:: Task input ::

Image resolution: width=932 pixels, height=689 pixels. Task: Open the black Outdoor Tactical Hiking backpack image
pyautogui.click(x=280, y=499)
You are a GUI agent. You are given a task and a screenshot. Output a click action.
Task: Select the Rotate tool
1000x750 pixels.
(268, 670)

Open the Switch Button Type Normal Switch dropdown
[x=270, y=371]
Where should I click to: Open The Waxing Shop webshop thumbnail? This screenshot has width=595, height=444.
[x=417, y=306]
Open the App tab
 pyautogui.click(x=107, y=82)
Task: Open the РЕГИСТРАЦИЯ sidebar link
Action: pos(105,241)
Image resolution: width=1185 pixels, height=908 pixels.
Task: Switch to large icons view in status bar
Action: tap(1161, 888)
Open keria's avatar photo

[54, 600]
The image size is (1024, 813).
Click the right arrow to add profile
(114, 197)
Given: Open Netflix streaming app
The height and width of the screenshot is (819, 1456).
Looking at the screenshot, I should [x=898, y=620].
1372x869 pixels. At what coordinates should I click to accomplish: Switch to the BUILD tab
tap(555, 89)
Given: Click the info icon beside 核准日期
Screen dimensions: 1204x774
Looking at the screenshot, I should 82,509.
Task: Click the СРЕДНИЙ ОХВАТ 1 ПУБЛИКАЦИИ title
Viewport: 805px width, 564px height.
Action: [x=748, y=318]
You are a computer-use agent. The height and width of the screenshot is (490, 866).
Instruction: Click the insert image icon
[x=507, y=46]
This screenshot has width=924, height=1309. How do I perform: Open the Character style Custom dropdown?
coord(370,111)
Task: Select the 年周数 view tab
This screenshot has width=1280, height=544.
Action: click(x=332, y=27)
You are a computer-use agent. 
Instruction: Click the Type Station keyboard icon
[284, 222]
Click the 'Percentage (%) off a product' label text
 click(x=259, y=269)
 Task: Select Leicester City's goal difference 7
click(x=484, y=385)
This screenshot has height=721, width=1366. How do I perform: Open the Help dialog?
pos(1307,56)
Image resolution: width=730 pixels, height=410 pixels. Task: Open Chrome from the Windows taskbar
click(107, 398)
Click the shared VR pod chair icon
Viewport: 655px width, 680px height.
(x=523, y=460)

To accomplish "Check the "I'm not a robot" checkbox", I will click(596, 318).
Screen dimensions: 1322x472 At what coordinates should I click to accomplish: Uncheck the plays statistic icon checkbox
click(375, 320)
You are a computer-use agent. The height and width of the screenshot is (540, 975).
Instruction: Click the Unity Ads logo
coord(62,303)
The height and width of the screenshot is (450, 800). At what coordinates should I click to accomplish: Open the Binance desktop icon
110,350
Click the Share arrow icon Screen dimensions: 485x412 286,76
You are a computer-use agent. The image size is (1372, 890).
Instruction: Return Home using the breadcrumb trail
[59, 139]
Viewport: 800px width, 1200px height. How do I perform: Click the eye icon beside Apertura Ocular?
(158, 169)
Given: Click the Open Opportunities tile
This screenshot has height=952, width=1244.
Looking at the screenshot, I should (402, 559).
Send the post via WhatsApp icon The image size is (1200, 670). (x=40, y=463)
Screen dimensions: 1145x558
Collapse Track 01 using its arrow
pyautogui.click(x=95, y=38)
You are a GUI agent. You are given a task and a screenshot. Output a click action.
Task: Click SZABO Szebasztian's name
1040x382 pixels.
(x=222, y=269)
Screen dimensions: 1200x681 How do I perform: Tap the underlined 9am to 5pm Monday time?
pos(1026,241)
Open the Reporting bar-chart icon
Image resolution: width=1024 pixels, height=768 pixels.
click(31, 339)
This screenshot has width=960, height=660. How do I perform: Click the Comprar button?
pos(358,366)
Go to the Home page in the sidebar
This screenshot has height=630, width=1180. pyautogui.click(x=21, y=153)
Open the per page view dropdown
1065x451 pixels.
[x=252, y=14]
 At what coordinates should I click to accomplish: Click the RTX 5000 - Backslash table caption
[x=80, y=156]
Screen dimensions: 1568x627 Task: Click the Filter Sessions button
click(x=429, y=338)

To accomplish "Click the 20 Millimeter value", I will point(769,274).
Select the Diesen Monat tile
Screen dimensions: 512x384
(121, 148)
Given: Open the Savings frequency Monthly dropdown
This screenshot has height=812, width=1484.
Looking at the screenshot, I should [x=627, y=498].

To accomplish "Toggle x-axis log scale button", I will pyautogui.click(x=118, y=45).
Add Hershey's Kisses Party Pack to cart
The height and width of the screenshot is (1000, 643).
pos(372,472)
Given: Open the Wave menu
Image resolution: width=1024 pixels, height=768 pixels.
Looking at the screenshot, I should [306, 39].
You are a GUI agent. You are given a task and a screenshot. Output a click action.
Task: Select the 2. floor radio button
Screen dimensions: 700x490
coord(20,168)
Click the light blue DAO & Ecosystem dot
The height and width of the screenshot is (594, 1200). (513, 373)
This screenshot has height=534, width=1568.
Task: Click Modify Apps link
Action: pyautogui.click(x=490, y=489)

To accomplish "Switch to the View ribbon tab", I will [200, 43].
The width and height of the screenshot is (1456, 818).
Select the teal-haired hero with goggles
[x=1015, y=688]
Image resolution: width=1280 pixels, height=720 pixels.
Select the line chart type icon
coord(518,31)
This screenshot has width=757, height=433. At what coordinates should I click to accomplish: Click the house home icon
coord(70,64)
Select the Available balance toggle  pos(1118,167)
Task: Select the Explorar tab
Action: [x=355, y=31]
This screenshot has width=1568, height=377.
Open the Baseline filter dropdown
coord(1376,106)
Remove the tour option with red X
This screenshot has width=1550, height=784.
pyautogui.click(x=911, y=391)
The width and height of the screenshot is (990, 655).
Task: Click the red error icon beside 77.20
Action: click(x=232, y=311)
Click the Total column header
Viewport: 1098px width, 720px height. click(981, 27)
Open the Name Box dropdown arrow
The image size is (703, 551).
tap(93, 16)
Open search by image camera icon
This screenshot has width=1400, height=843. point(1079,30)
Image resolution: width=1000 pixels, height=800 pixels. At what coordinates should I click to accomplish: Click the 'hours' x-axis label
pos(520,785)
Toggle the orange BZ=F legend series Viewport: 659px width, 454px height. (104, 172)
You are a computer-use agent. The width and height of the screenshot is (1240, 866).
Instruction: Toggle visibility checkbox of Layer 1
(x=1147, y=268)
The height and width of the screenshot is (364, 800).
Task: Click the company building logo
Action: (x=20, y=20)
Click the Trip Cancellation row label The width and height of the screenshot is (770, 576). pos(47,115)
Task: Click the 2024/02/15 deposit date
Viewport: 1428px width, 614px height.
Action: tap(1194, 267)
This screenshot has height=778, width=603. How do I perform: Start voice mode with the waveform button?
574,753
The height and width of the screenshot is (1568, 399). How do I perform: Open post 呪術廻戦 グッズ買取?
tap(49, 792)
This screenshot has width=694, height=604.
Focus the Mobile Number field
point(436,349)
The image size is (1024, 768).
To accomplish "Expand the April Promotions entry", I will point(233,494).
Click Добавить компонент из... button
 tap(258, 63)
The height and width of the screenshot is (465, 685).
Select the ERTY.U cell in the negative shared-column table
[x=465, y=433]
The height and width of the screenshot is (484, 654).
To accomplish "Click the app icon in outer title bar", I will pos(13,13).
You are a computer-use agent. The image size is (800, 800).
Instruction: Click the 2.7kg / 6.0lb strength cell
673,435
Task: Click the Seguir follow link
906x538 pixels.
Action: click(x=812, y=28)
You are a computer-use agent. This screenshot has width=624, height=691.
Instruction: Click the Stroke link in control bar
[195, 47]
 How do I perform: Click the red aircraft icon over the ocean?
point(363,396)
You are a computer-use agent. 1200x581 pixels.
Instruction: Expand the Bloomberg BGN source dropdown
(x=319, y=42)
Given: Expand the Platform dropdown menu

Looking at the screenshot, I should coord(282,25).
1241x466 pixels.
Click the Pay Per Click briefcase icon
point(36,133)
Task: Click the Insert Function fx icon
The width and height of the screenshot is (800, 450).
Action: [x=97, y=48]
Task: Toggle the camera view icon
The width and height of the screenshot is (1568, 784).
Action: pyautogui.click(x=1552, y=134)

:::

**Task statement:** Nothing should appear in the answer except the lines above from the line with "Select the ERTY.U" through the line with "You are a computer-use agent. This", both included, written out exactly.

**Answer section:**
Select the ERTY.U cell in the negative shared-column table
[x=465, y=433]
The height and width of the screenshot is (484, 654).
To accomplish "Click the app icon in outer title bar", I will pos(13,13).
You are a computer-use agent. The image size is (800, 800).
Instruction: Click the 2.7kg / 6.0lb strength cell
673,435
Task: Click the Seguir follow link
906x538 pixels.
Action: click(x=812, y=28)
You are a computer-use agent. This screenshot has width=624, height=691.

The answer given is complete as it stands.